Women's Activism NYC

Lois Gibbs

1951 - Today

By: Teri Graham | Date Added:

Lois Gibbs led the struggle to have 800 families from her Niagara Falls community evacuated and relocated after discovering that tons of chemical waste material was buried in nearby Love Canal. Lois Marie Gibbs was born in a blue-collar area of Grand Island, New York. She had five siblings that she grew up with; her father worked in steel mills and her mother was a housewife. Gibbs did not have many hobbies and activities as a child. After she graduated high school, she married Harry Gibbs, a chemical worker. In 1978, Lois Gibbs was a young mother with two young children living in Niagara Falls, New York, in a neighborhood called Love Canal. She began hearing reports of chemical waste being dumped nearby and discovered that her son’s elementary school was built on a toxic waste dump that was leaching chemicals. Gibbs organized neighbors and they petitioned the local, state, and federal government, leading to the entire community of more than 800 families being evacuated and relocated, and to the cleanup of the landfill. Her activism and shining a light on the issue led the federal government to create the “Superfund” program, which identified and cleaned up chemical waste sites throughout the country.

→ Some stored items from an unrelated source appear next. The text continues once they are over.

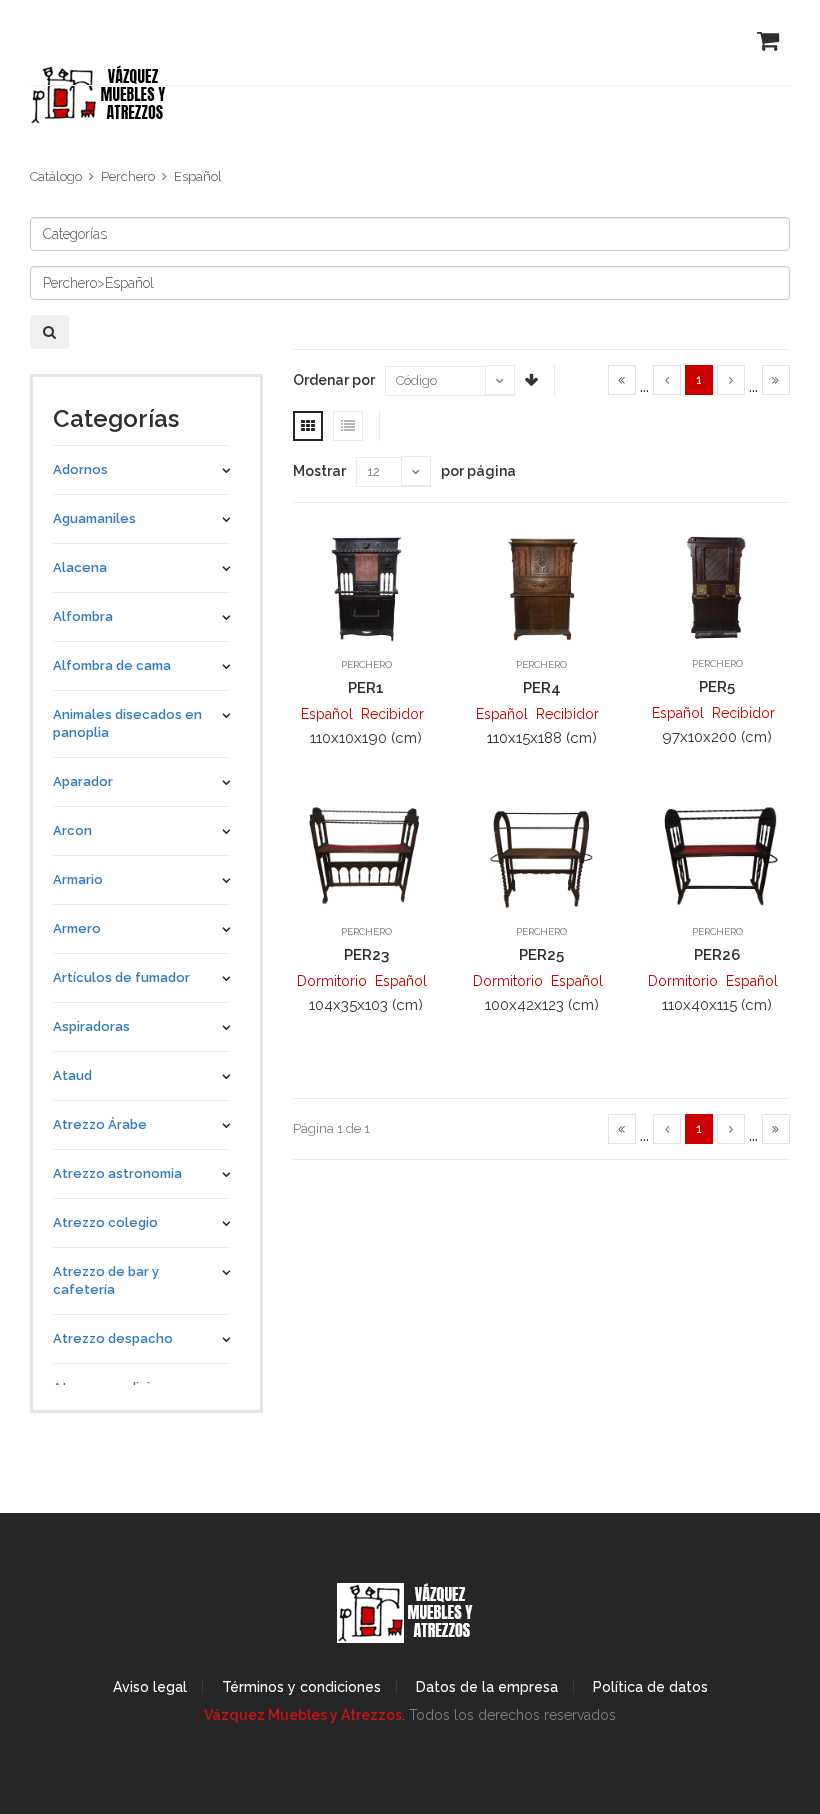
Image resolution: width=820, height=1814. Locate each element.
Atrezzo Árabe (100, 1124)
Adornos (80, 469)
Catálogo (56, 176)
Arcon (72, 830)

Her role was so seminal and inspiring that a movie was made in 1982, Lois Gibbs and Love Canal. In 1990, in the inaugural year of the Goldman Environmental Prize, she became a Prize recipient. Since then, Gibbs has devoted her life to environmental activism. In 1980, she formed the nonprofit Citizens’ Clearinghouse for Hazardous Waste, which was later renamed the Center for Health, Environment and Justice (CHEJ). Today, Gibbs lives in Northern Virginia and serves as the director of CHEJ’s Leadership Training Academy, a skills building program for environmental activists who want to acquire the skills to lead a campaign, build capacity, and strengthen their organization. She is also actively involved with organizations that have identified environmental hazards in their communities, helping them advocate for Superfund oversight and pressuring companies to foot the bill for cleanup.